Whip It! is a hybrid of two genres which one might not normally
associate together:
The first type of genre film summoned here is the standard sports
underdog tale. The perennial losers pick up some new blood and some new
motivation and eventually challenge the champions in The Big Game, after
taking some hard hits along the way.
The second is the official English provincial film. It seems like there
are only two types of English films these days. Type one is a gritty and
violent urban crime drama with a darkly comic overlay. Type two, the
template for this film, is a dramedy about eccentric provincials who
aspire to do something in stark contrast to our stereotyped expectations.
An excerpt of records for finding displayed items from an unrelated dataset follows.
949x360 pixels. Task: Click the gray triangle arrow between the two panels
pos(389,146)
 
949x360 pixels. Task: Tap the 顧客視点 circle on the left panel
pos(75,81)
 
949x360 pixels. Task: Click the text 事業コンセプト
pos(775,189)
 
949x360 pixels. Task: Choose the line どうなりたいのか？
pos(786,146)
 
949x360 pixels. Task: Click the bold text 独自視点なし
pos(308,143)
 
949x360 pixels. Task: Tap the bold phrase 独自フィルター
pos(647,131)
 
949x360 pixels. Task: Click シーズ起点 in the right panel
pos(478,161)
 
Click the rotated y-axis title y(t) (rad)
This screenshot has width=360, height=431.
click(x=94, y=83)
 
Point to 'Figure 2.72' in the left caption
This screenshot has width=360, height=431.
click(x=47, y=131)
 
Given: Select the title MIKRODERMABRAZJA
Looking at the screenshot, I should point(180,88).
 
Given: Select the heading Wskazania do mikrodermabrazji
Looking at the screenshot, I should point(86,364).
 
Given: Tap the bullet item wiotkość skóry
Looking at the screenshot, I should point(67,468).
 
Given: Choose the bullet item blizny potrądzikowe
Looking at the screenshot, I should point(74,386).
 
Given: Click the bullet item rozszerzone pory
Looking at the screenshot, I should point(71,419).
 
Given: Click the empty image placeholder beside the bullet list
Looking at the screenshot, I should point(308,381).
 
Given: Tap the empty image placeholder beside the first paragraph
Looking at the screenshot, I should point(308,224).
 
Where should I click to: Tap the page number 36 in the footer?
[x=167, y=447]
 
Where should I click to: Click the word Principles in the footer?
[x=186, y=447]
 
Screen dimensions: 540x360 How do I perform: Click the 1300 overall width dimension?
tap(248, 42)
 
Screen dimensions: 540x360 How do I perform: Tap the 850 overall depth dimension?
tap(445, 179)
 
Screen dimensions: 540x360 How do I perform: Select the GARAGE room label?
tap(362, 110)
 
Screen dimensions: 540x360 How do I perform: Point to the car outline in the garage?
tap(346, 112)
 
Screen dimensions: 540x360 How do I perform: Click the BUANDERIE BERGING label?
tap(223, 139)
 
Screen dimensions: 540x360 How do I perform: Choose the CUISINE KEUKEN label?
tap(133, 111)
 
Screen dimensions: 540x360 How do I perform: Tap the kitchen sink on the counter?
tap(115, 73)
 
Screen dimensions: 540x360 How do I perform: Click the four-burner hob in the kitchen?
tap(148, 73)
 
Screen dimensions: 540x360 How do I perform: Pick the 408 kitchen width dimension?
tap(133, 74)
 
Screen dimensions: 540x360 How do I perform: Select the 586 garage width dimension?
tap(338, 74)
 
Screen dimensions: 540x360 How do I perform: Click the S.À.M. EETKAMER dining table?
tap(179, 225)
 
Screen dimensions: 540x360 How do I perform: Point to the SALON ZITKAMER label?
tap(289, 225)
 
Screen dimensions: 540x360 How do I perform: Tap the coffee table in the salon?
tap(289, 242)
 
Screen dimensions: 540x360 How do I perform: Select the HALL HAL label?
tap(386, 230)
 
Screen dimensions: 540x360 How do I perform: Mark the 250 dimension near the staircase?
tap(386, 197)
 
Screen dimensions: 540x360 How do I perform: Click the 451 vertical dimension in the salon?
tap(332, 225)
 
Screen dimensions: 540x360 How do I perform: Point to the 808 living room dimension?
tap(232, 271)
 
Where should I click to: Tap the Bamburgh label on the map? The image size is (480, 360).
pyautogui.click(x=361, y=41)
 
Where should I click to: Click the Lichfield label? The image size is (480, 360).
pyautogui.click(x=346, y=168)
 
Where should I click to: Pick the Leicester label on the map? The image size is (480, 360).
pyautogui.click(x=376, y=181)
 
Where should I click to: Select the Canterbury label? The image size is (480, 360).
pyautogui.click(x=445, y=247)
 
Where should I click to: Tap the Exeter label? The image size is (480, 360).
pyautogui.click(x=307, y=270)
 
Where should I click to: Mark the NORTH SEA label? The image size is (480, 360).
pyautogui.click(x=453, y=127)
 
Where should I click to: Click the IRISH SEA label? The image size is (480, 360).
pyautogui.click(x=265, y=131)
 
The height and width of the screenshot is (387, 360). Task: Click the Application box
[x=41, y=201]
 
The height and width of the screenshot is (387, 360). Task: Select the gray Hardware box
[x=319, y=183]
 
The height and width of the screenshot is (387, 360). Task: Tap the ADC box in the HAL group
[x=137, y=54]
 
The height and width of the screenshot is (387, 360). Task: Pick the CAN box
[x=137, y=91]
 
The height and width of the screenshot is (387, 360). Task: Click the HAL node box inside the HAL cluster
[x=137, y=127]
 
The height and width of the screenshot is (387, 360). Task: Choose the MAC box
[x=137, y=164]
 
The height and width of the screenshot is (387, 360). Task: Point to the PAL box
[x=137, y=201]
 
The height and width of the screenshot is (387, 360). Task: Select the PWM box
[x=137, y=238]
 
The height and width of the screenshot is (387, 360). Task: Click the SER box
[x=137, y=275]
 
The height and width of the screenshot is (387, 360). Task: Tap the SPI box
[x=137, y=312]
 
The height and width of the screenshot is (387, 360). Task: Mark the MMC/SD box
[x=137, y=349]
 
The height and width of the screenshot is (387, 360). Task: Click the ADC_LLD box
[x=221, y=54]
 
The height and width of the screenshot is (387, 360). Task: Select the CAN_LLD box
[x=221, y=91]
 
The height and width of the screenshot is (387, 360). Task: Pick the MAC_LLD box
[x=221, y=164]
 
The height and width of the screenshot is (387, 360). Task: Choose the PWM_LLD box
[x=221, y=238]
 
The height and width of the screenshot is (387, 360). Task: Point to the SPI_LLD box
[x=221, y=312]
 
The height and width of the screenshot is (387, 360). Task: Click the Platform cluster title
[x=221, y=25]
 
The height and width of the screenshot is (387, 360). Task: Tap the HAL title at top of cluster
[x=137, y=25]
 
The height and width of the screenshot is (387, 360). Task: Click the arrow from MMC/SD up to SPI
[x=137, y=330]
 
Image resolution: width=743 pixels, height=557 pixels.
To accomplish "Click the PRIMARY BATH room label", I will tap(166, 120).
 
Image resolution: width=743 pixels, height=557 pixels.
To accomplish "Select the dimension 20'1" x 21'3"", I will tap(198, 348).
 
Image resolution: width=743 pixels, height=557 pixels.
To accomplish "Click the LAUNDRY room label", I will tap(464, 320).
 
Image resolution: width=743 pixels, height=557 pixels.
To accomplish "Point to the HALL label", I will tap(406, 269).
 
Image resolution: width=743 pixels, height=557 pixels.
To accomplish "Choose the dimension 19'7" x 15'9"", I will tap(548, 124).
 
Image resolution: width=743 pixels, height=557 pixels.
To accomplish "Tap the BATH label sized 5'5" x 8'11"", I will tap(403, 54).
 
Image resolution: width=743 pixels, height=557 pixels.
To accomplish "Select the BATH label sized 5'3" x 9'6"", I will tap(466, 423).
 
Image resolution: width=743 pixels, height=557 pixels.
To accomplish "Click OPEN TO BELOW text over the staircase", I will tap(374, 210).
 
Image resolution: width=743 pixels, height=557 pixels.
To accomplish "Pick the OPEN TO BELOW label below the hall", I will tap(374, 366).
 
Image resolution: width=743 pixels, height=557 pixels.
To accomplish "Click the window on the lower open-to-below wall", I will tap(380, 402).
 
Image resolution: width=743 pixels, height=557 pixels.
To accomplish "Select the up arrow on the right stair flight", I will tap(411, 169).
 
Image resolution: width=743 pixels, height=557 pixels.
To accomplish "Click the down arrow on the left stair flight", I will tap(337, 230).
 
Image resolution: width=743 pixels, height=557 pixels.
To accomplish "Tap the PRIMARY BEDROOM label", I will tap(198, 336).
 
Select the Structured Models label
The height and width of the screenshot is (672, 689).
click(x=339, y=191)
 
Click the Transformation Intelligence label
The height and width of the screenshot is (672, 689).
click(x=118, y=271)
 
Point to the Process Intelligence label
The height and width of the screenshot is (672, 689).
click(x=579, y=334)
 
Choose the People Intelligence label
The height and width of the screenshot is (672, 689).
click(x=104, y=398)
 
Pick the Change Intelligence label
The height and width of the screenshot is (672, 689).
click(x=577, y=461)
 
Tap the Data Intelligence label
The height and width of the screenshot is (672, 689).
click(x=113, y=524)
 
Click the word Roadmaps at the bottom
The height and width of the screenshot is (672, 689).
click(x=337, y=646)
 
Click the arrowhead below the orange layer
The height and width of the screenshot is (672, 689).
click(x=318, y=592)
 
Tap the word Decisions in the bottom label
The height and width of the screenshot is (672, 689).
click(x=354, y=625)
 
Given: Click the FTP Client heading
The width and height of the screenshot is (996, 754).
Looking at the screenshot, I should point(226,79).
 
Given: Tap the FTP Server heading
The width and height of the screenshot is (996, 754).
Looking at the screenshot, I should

The steelworker's son wants to study hairdressing. The kindly old grannies
want to be drug lords. The fat factory worker wants to be a stripper. A
boy in a small industrial town wants to study ballet. The message of these
films is acceptance, and that pill is made easy to swallow by laughs and
sentiment. Whip It! is exactly that kind of film, except that it takes
place in a tiny town in Texas rather than in the U.K. Bliss's
strong-willed mom wants her to earn her college education by competing in
beauty pageants. Bliss, on the other hand, is not really into the big
hairdos and insincere speeches required by the pageant circuit. She's more
like the alternative rock chicks who stand around making ironic comments
about everything and who are in turn ridiculed by the cool kids. To be
honest, she's not really very enthusiastic about anything at all until she
discovers a roller derby league in nearby Austin, which seems to summon
her as powerfully as the sirens did to Ulysses. She lies about her age to
get a tryout and eventually becomes one of the league's stars. Unlike the
muscular but slow bruisers who dominate the sport, she is small and fast
and therefore ideally suited to the "jammer" role, which requires her to
skate past other competitors before they can prevent it.
The screenwriter of Whip It! actually did a pretty damned good job at
blending those two genres. Since Bliss is only 17, and her bitter rival
discovers that, she will need her parents' permission to keep skating.
Therefore the two plots synch very nicely. The team will require their new
star to gain the acceptance of her parents before they can count on her
for the big game!
Or it's possible that the film's box office failure can be attributed
to the lack of a distinct audience. The people who would like an American
version of Billy Elliott may not be the same people who would like to see
bone-crunching roller derby action.
The film deserved a wider audience. Whip It! represents Drew
Barrymore's debut as a theatrical director, and the film resembles its
director in many respects. It's physical, middle-brow, highly accessible,
down-to-earth, enthusiastic, unpredictable, casual, and wears its heart on
its sleeve. And like Drew, it's almost always fun to watch.